• Dataset excerpt

------

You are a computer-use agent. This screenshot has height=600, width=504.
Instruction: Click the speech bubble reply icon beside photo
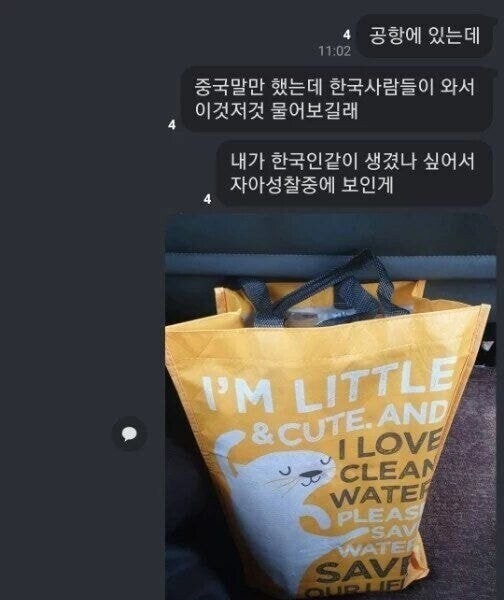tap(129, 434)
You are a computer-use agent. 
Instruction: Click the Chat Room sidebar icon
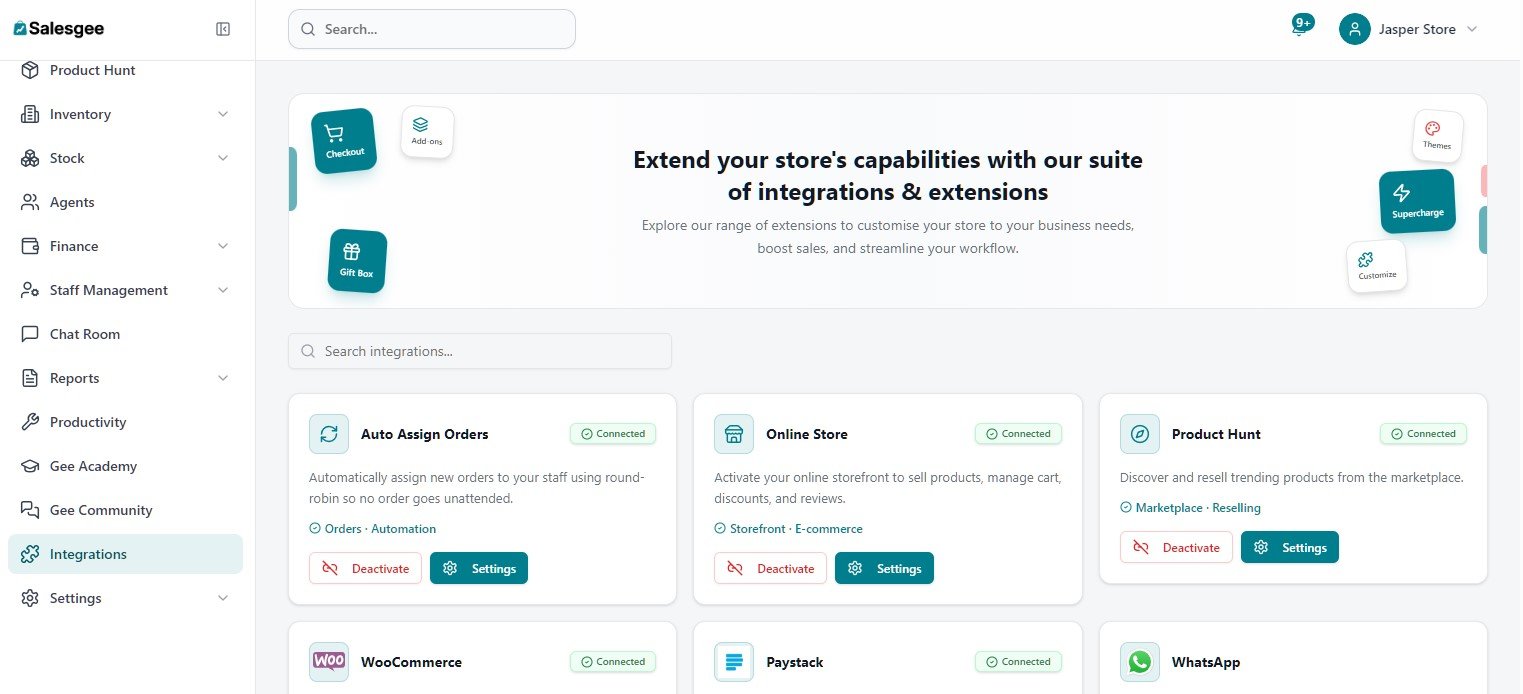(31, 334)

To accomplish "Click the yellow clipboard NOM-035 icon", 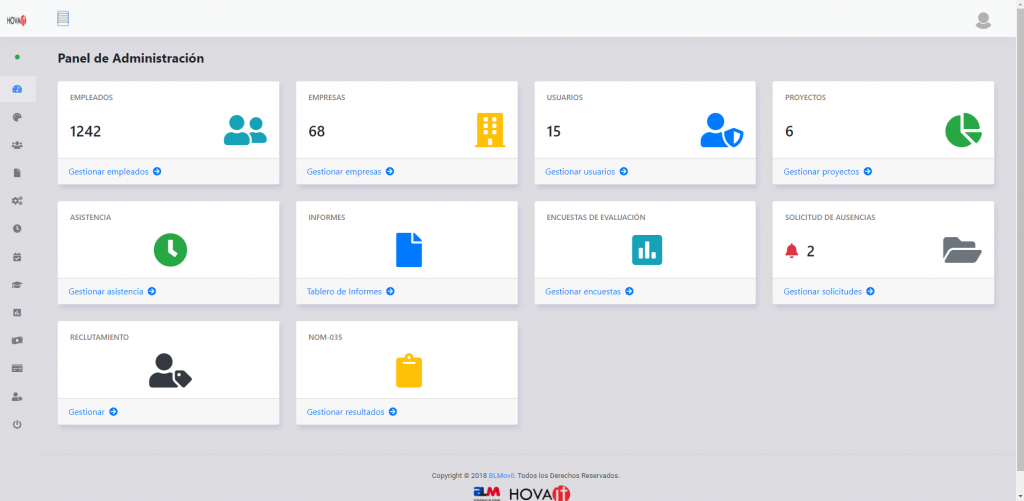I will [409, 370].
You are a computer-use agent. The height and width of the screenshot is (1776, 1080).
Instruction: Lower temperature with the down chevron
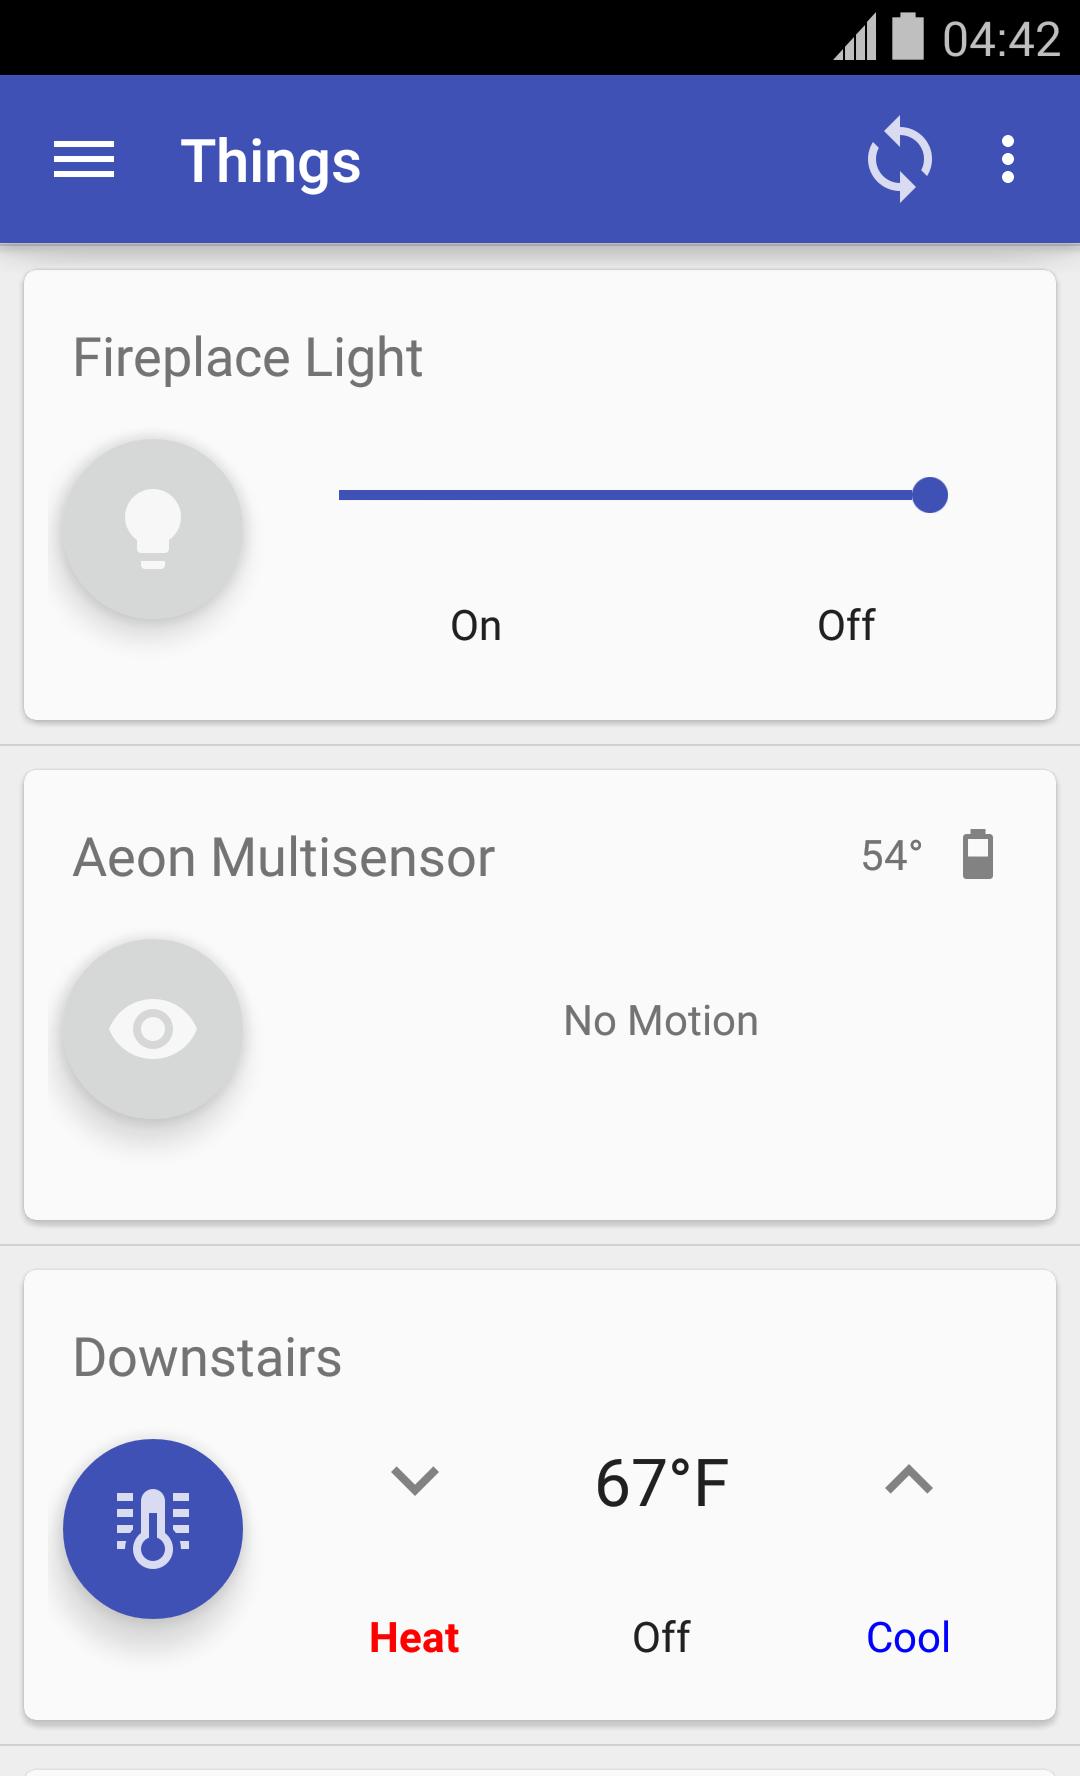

------

• To do
Express the entries from the line containing "You are a computer-use agent. The" through the end of the entries as a Markdown table with the columns Row and Text. Omit blank lines and leave out the pictures.

• Result for this exercise
| Row | Text |
|---|---|
| 1 | You are a computer-use agent. The height and width of the screenshot is (1776, 1080). |
| 2 | Instruction: Lower temperature with the down chevron |